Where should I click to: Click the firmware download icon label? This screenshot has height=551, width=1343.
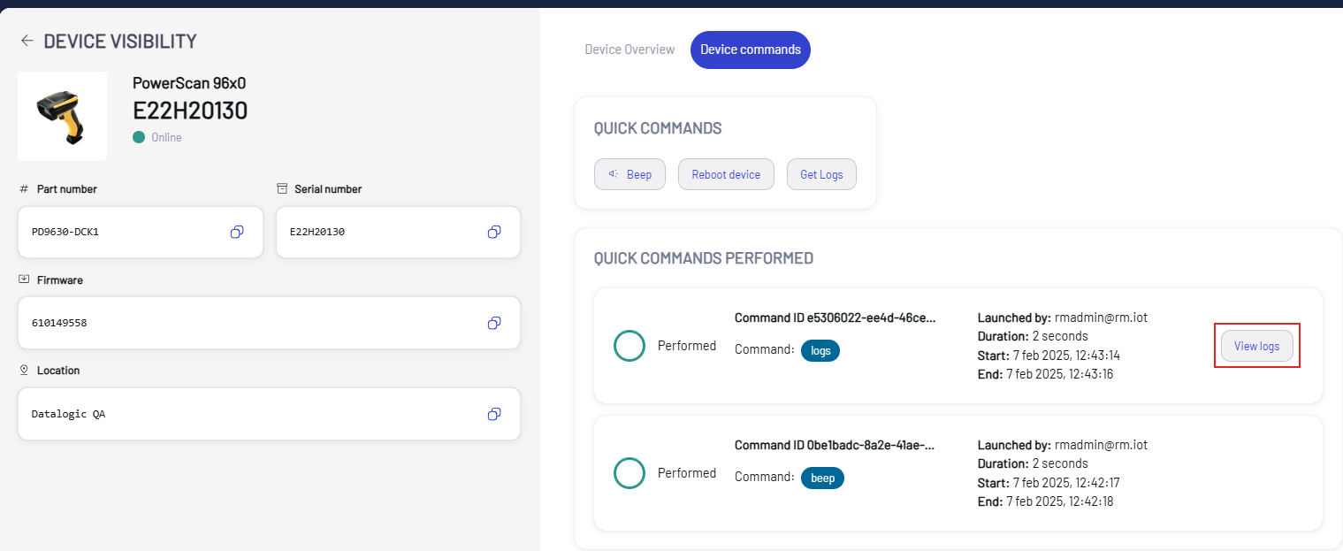point(24,279)
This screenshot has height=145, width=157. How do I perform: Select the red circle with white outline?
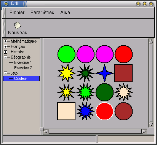click(x=104, y=111)
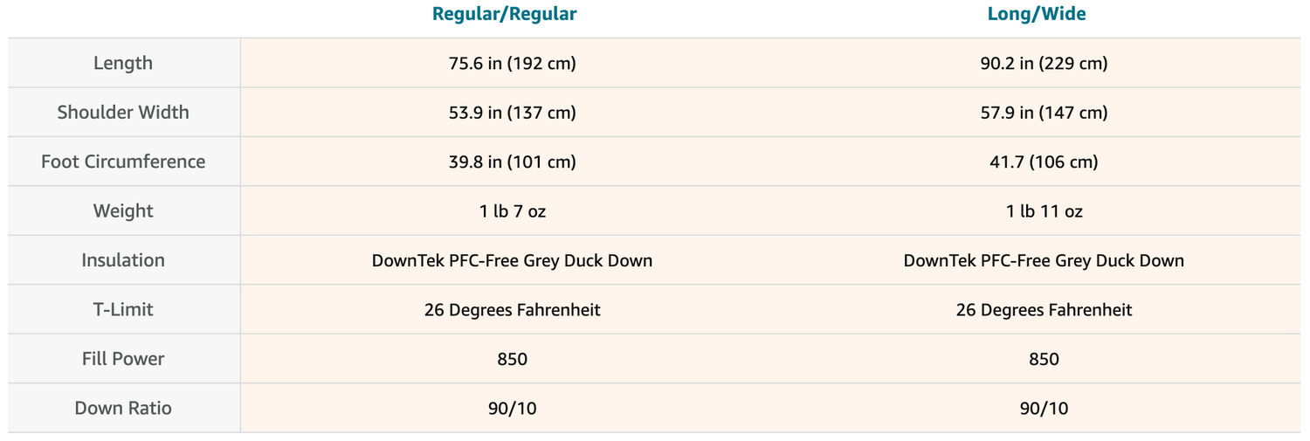Select the 1 lb 7 oz weight cell
The width and height of the screenshot is (1310, 441).
coord(512,211)
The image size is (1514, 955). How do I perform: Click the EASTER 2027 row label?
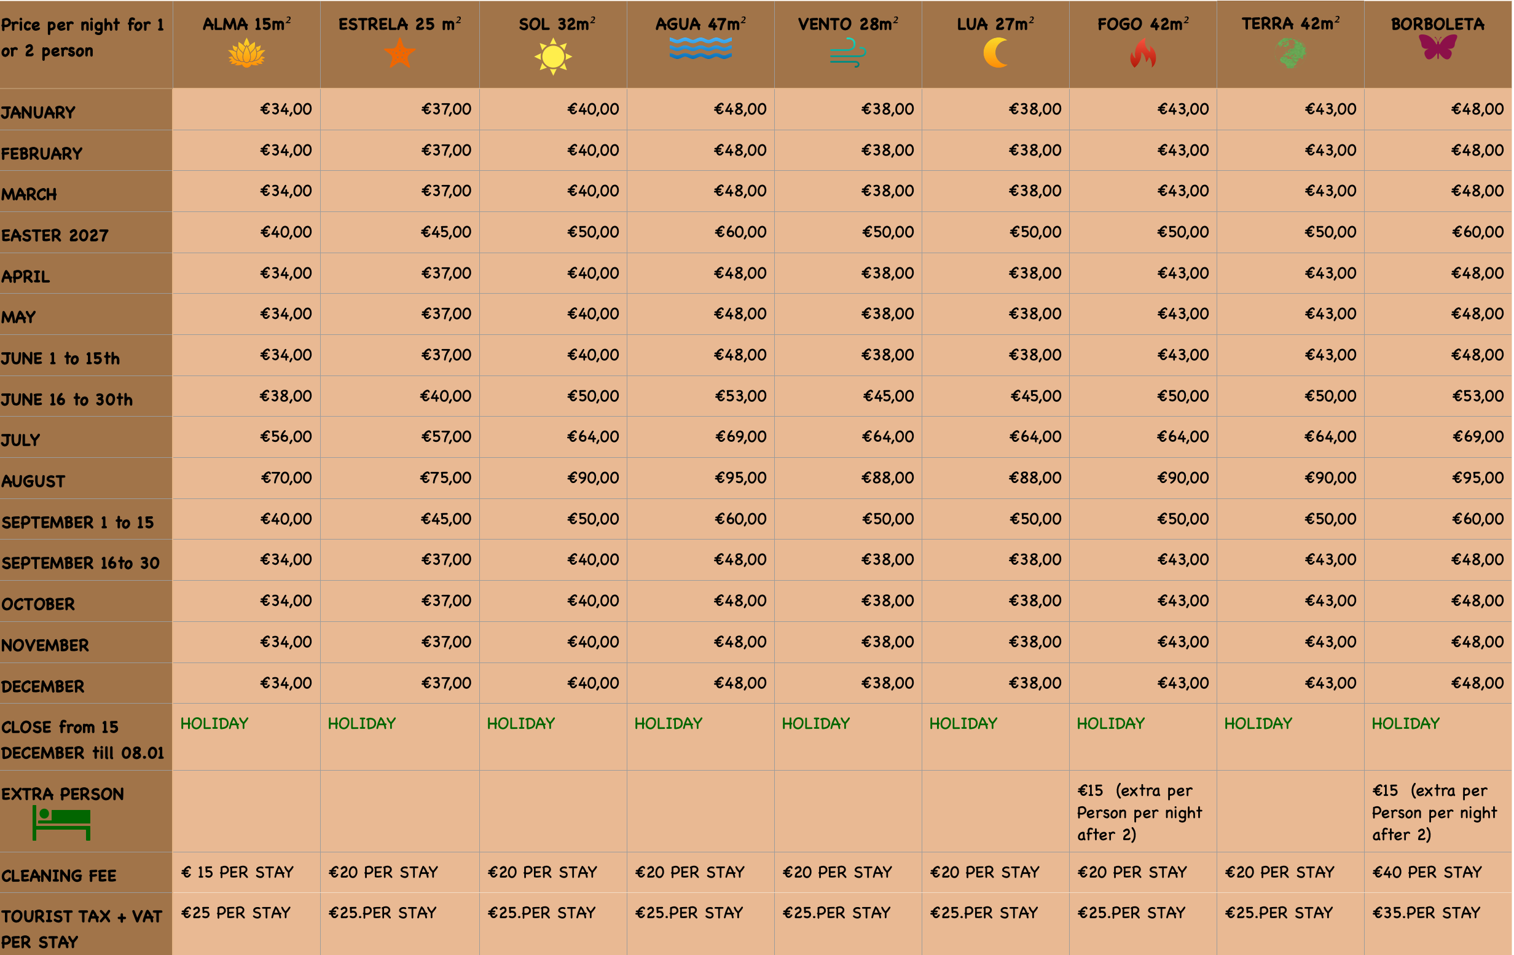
====================
→ Your instructions:
Please print every record exactly as written, without the pictures.

→ Response:
Where should I click to: Click the firmware download icon label? This screenshot has height=551, width=1343.
point(24,279)
This screenshot has height=145, width=157. How do I perform: Select the red circle with white outline?
click(x=104, y=111)
Select the 1 lb 7 oz weight cell
The width and height of the screenshot is (1310, 441).
coord(512,211)
The image size is (1514, 955). How do I perform: Click the EASTER 2027 row label?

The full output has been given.